== RECORDS FOR THE EXERCISE

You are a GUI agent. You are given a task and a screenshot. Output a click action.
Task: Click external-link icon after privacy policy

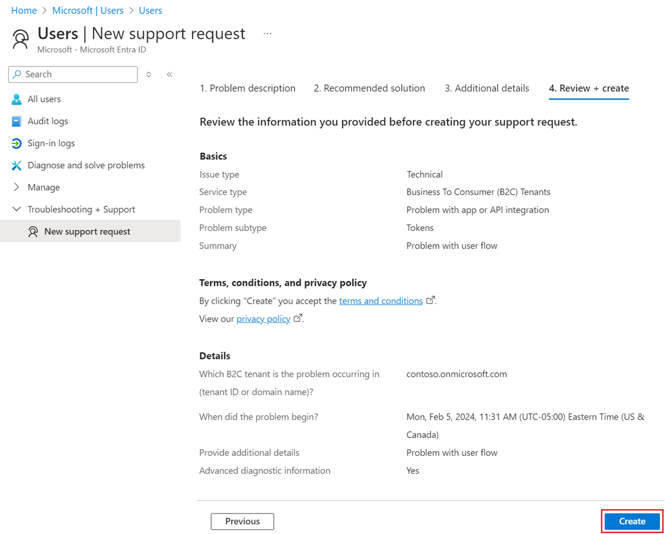(x=298, y=318)
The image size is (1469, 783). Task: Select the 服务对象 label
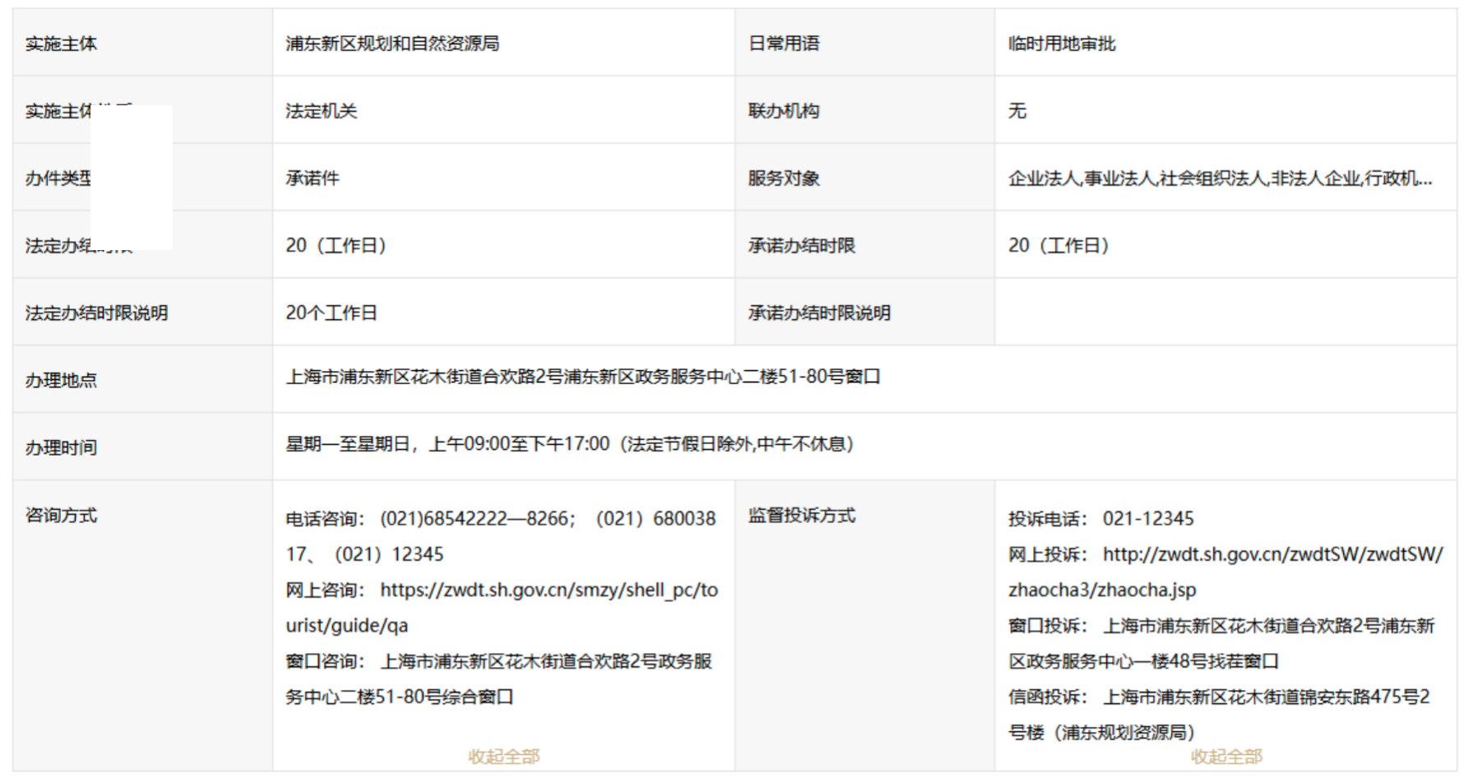pyautogui.click(x=784, y=178)
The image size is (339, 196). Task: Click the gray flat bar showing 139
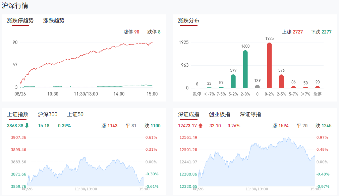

====

ASSIGNMENT: Carry over each record above character for character, with the pictures left out.

ANSWER SPACE:
You are a GUI agent. You are given a task and a screenshot. Output a click action.
Task: Click external-link icon after privacy policy

(x=298, y=318)
The image size is (1469, 783). Task: Select the 服务对象 label
pyautogui.click(x=784, y=178)
The image size is (339, 196). Task: Click the gray flat bar showing 139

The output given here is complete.